The reason someone would pay $500 for a tablet isntead of $200 for a tablet is what I said in the original post. Apple's recent success is an indication that people are willing to pay a premium for all the smoothness of iOS, snappiness of the UI, and the customer support of Apple; specs don't matter. Any tablet that can run a Netflix app can stream a movie, but the user experience is what sets one apart from the other, and people will pay for more for a good user experience.
I don't think we really disagree here all that much. I'm not denying that the Kindle Fire is selling well; the whole tablet market is growing pretty fast in general.
My point is that the Kindle Fire is mostly taking away sales from other Android tablets, not from the iPad. One Android tablet competing with another Android tablet. iPad market share has been steady and strong, and isn't budging in any meaningful way. What were Xoom buyers before are now Kindle Fire buyers. Sure, some people may have walked into a Best Buy hoping to buy an iPad and walked out with a Kindle Fire instead, but they are few and are probably the ones giving it 1-star reviews on Amazon (seriously, go read the 1-star reviews, they're mostly from people who thought it was an iPad equivalent).
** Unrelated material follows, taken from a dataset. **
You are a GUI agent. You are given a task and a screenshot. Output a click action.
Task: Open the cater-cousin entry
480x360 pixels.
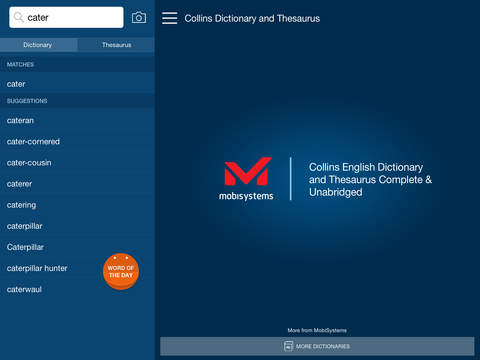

And I'm sorry, but it's incredibly ignorant to state that 95% of sideloaded content is stuff android users have pirated, and just drags down your argument that you are trying to make.
Is it ignorant? I have asked in various forums and researched online to come up with a list of where people get content to manually sideload (I define manually sideloading as anything that isn't loaded with the use of an app). I came up with a pretty thorough list, from memory most of it is:
- public domain books, movies and music from archive.org
- fan fiction
- manga (apperently it's pretty much impossible to get these any other way)
- home videos
- indie music and movies (it's got to be super fringe to not be on youtube, vimeo, soundcloud, or equivaent)
- beta software for testing
- pre-production movies/music for screening
- porn (the backbone of the internet)
- pirated movies, music, books, etc.
Lacking any official NPD research into this area, I am willing to bet that pirated media and porn are the most often used in this list. Public domain stuff is probably second. The rest is probably negligible, as they are incredibly niche. I'm actually pretty certain of that. It's not ignorant because I have legitimately done lots of research on this (my forthcoming paper on criminal copyright infringement will be published in 2014 in a legal journal, I can email you the citation when it's published, or a draft of it if you like).
So I ask you, please, where else does one get legitimately obtained media to sideload? I want to know.
Some legit music stores like amazon will give you the .mp3 to download, but it would be easier to just stream them through Amazon's app. I couldn't find a single legitimate place to download a major movie or tv show file whole, as a file to sideload that is; only pirated ones. Even the "digital copy" that comes with some DVDs or BluRays is just a code to download from an app or service. Even self-published indie authors are now publishing on Kindle or iBooks.
Also keep in mind that some sideloading not in the above list is a legal grey area: DVD rips and international movies that aren't streamable anywhere. I was tempted to include fanfiction here too, but decided not to because it's so harmless. These things are technically a violation of copyright, but everyone does it and practically no one is ever cought or sued for it. It's not quite legitimate; but it's also not quite piracy either.
So... maybe not 95% is pirated, but 80% or more for sure. This is to say, very few non-advanced users sideload at all - so it's 90% of a very few people.